Reproduce the records that follow exactly; any picture among them stays out.

==== Records supplied

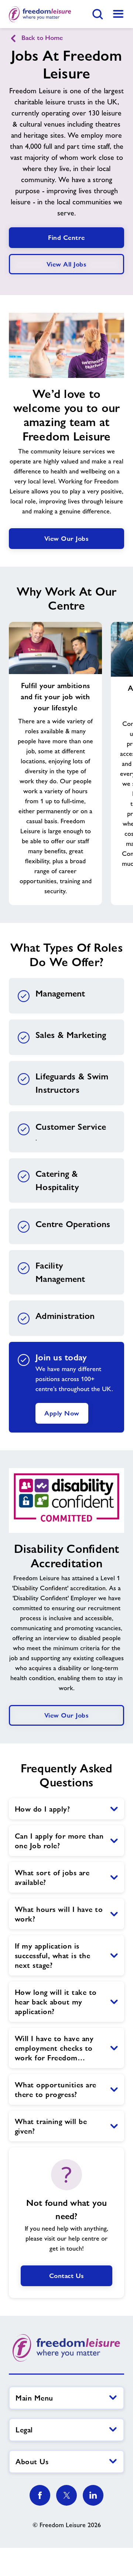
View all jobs (67, 264)
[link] (118, 14)
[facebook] (40, 2495)
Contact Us (66, 2275)
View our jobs (66, 538)
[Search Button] (97, 14)
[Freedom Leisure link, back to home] (40, 14)
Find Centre (66, 237)
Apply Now (61, 1413)
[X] (66, 2495)
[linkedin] (93, 2495)
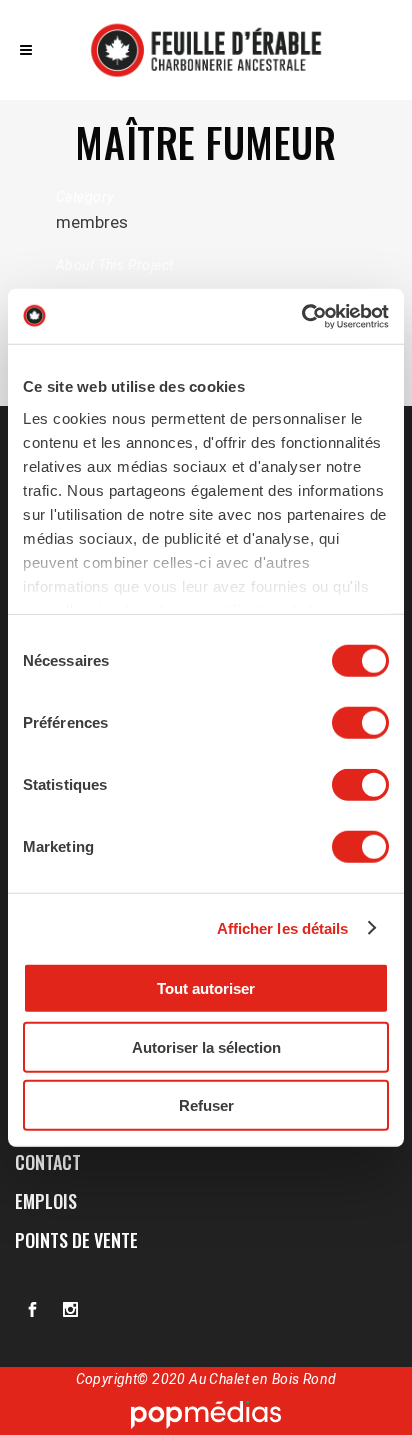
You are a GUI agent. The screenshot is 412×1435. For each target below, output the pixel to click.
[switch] (360, 723)
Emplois (46, 1201)
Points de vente (76, 1240)
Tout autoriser (206, 988)
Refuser (206, 1105)
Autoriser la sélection (206, 1046)
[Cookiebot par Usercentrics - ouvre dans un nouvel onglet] (301, 316)
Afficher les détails (283, 927)
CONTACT (48, 1162)
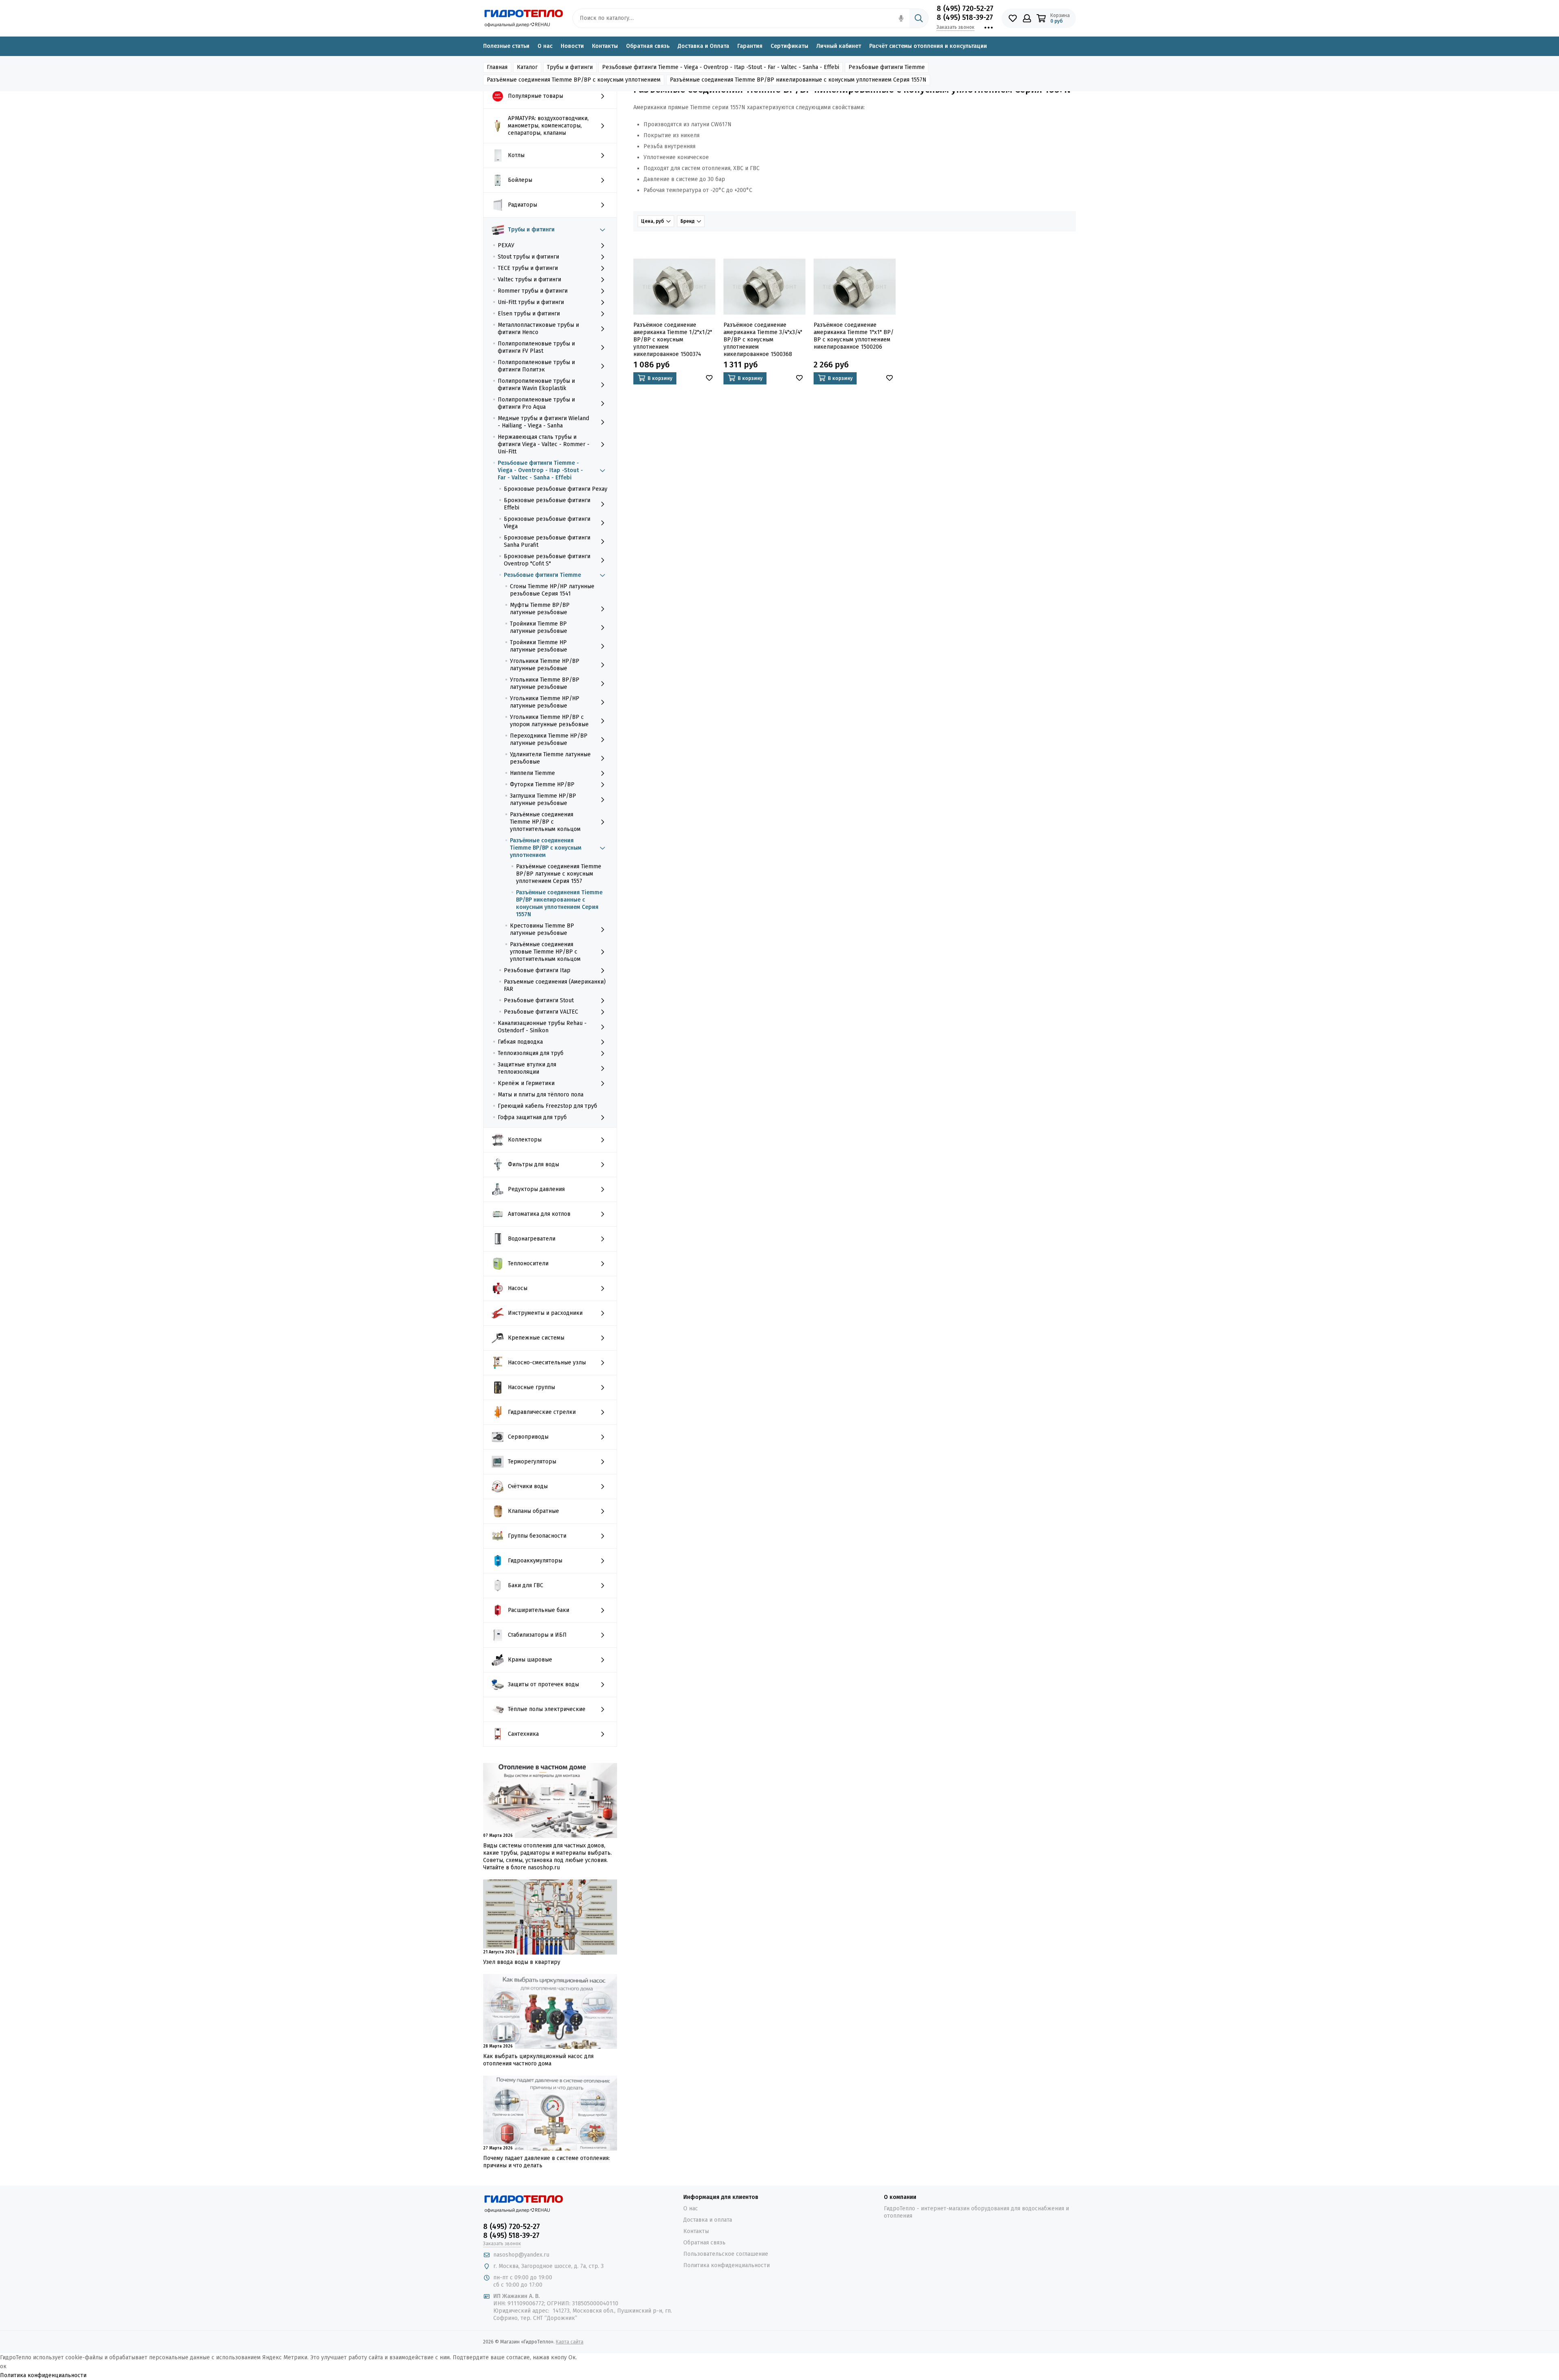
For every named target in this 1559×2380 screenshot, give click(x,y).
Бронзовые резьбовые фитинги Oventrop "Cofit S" (547, 560)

========

◆ Output of the exercise:
View all jobs (67, 264)
[link] (118, 14)
[facebook] (40, 2495)
Contact Us (66, 2275)
View our jobs (66, 538)
[Search Button] (97, 14)
[Freedom Leisure link, back to home] (40, 14)
Find Centre (66, 237)
Apply Now (61, 1413)
[X] (66, 2495)
[linkedin] (93, 2495)
You are a GUI agent. The screenshot is 412×1435. For each target below, output the pixel to click.
[switch] (360, 723)
Emplois (46, 1201)
Points de vente (76, 1240)
Tout autoriser (206, 988)
Refuser (206, 1105)
Autoriser la sélection (206, 1046)
[Cookiebot par Usercentrics - ouvre dans un nouvel onglet] (301, 316)
Afficher les détails (283, 927)
CONTACT (48, 1162)
For every named target in this 1559×2380 screenshot, give click(x,y).
Бронзовые резьбовые фитинги Oventrop "Cofit S" (547, 560)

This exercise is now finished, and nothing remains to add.